1. Wliere a suit was brought by a bank against three parties as joint makers of a note, and two of the parties pleaded that they were sureties merely and not liable because of certain facts which are alleged, but one of the parties filed no defense, the party last referred to was not incompetent to testify to transactions and communications between himself and the deceased officer of the bank, though such communications tended to establish the defense of the other two parties who pleaded that they were mere sureties on the note sued on. In giving testimony which tended in this case to sustain the defense of the two parties referred to, the witness was not testifying in his own favor. Reed v. Baldwin, 102 Ga. 80 (29 S. E. 140); Kitchens v. Pool, 146 Ga. 229 (91 S. E. 81). The foregoing ruling disposes of numerous exceptions to rulings on the testimony of the witness who was a party defendant but made no defense.

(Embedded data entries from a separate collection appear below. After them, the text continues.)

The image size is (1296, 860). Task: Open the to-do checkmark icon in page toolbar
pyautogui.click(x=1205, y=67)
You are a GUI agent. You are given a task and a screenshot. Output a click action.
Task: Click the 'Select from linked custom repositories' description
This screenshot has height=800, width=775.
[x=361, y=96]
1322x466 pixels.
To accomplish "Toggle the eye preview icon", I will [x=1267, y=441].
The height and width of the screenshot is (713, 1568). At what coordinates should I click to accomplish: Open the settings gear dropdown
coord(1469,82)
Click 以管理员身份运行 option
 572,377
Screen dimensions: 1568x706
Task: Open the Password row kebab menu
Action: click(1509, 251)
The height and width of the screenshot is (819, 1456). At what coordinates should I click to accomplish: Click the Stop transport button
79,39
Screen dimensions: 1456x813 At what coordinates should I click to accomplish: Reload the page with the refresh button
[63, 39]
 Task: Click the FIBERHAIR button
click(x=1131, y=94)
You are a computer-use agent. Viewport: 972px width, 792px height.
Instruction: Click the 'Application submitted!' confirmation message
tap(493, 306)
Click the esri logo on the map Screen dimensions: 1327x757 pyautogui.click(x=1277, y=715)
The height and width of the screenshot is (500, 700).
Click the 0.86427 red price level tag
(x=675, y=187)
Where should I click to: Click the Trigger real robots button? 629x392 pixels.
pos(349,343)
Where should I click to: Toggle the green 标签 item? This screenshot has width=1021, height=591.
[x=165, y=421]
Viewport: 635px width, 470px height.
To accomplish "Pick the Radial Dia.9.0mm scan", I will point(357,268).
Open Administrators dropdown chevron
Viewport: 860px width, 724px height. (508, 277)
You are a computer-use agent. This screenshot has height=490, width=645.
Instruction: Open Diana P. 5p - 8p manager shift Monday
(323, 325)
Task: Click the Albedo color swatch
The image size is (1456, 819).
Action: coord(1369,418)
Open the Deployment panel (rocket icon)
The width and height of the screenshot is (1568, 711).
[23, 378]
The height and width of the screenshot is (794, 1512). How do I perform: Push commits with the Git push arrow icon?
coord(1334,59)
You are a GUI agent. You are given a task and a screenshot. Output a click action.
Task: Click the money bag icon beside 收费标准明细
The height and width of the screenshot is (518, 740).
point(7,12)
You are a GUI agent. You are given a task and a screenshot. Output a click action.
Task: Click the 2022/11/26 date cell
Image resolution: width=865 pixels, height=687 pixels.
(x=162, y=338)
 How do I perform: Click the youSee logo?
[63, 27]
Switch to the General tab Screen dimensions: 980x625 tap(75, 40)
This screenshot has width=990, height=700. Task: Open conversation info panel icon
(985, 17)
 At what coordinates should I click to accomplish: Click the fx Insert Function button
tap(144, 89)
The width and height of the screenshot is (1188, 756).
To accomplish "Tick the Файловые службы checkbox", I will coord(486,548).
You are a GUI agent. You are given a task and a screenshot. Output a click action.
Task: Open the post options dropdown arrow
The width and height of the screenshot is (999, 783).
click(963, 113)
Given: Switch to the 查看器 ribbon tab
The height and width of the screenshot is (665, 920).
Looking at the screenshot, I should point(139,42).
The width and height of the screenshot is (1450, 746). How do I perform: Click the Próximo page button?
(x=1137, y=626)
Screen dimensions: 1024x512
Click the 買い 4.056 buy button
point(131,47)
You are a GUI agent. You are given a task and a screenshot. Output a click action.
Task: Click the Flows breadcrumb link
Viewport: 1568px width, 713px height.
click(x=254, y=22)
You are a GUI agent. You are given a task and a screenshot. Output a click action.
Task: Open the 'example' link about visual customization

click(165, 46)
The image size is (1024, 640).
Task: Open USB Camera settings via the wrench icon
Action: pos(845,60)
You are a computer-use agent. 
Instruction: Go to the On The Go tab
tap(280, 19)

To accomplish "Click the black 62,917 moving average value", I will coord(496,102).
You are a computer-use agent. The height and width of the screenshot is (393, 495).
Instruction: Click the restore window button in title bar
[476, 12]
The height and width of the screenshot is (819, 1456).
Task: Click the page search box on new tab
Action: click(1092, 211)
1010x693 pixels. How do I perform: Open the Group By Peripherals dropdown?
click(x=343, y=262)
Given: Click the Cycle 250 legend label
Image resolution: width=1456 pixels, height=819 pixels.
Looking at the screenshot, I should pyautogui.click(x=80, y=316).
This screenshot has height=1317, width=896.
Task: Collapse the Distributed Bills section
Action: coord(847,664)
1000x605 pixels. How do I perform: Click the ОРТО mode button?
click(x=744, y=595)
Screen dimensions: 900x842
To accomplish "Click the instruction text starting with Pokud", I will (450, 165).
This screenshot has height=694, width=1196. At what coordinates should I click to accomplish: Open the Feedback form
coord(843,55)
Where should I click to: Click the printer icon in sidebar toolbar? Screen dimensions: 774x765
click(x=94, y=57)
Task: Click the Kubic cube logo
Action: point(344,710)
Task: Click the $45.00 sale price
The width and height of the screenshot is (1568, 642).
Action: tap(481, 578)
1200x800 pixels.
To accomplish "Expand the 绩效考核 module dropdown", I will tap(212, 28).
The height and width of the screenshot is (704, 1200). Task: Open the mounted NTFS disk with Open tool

2. Where a defendant fails to file a plea or answer at the first term, and the case is marked in default as to him, it is within the discretion of the court, at the second or trial term, to open the default and allow the plea and answer to be filed, although at the time of opening the default and allowing the defendant to plead the jury for that term has been discharged but the court has not adjourned.
3. The court did not err in refusing to receive in evidence the deed referred to in ground 10 of the amendment to the motion for new trial.
4. The exceptions to the instructions in the charge of the court to the jury do not show ground for reversing the judgment refusing a new trial. If other principles should have been charged, the movant should have offered timely requests in writing.
5. There was sufficient evidence to authorize the verdict.
Judgment affirmed on the main bill of exceptions; cross-bill dismissed.
All the Justices concur. J. A. McFarland, for plaintiff. Mitchell & Mitchell and W. F. & W. G. Mann, for defendants.